Perhaps Michael Cunningham felt that a challenging test of his ability to make his readers believe was to write about a straight man suddenly overwhelmed by his inner homosexual. I don’t know. But ‘By Nightfall’ reads like an author out to prove that he can write about a straight man suddenly overwhelmed by his inner homosexual.

So Peter Harris, who might have been an interesting character, a Soho gallery owner who possibly has the right combination of contradictory personality quirks, business acumen, and aesthetic awareness to advance into the top tier of New York’s art market, becomes instead a symbol. A symbol of wanting to be ‘the one who wants to be free,’ ‘the one who’d do unspeakable things.’
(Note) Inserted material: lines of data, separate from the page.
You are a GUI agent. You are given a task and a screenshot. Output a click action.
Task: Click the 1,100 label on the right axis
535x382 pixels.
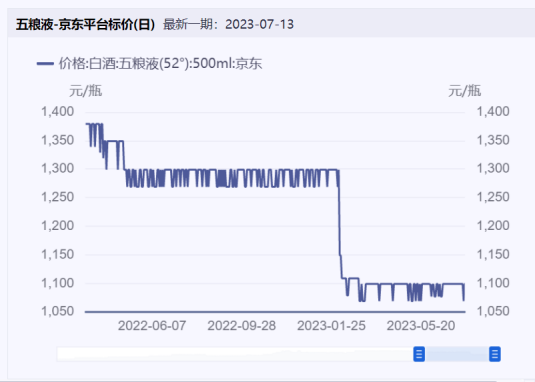(493, 283)
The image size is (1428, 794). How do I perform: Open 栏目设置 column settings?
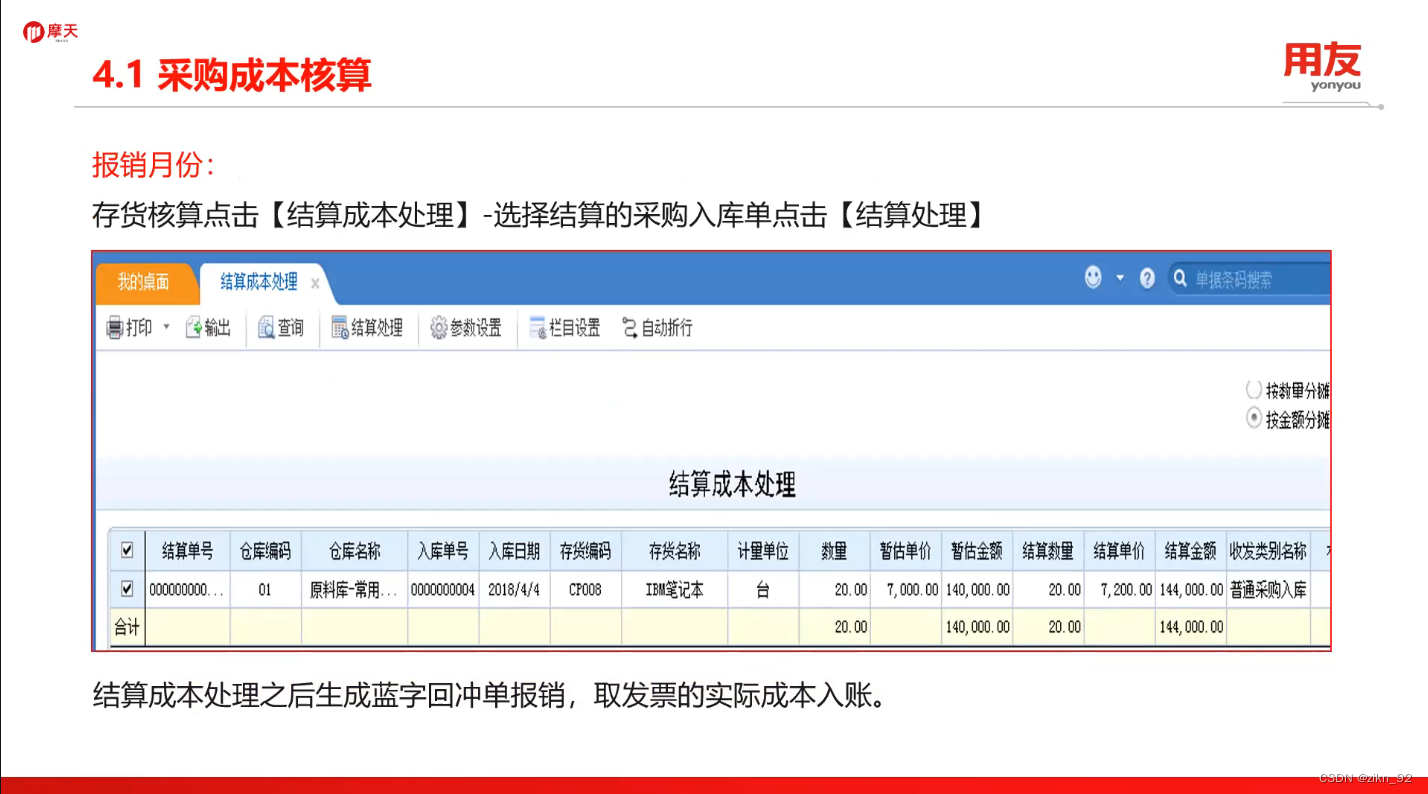click(566, 328)

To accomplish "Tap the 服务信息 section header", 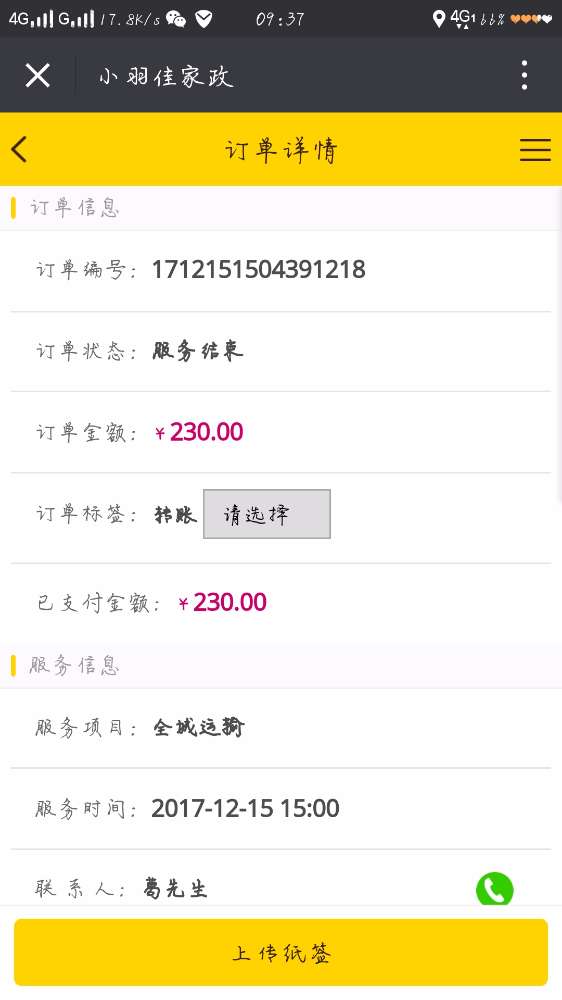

Cunningham is a wonderful author with an exquisite eye for detail, and some of the passages in ‘By Nightfall’ are lyrically stunning. The eternally insomniac Peter gets out of bed and wanders to the tip of Manhattan, calling his sullen daughter Bea by cell phone on the way, and the reader is treated to an inside tour of the city, both provincially insular and extravagantly extroverted.

As he approaches Battery Park, Peter remembers it is where 'Moby Dick' begins with ‘a riff about this "mole" assaulted by waves.’ And then Peter senses ‘the black roil of the harbor, netted with light, he can smell it suddenly…this particular seawater…this finger of land, this "mole"…the city’s only point of contact with something bigger and more potent than itself.’

Would that Cunningham had allowed Peter more of that late night roaming, and more contact with the novel’s truly interesting characters, like Bea, and Peter’s wife, Rebecca, and his friend Bette, dying of cancer.

In another astonishing passage filled with precise and visual language, Cunningham accompanies Bette and Peter as they visit the Metropolitan Museum of Art and view Damien Hirst’s shark in its formaldehyde-filled display case, ‘The Physical Impossibility of Death in the Mind of Someone Living.’

But the poetry of Manhattan spaces and the intricacies of complicated people take a back seat with the entrance of Rebecca’s brother, a specimen of incredible physical beauty. He’s also emotionally and intellectually vapid, a coke fiend and second-rate scam artist.

With his appearance, Cunningham seems to become just as distracted by the superficial as Peter is. The artists, and art, in Peter’s gallery are reduced to caricature. The novel hooks on a metaphor for the emptiness of contemporary art that is spectacularly clumsy. See, underneath the attractive wrappings there’s really nothing at all.

The art and the pretty boy seem silly and meaningless. Above all, they seem to be there only to make a point, not to tell a story about people you believe are really people.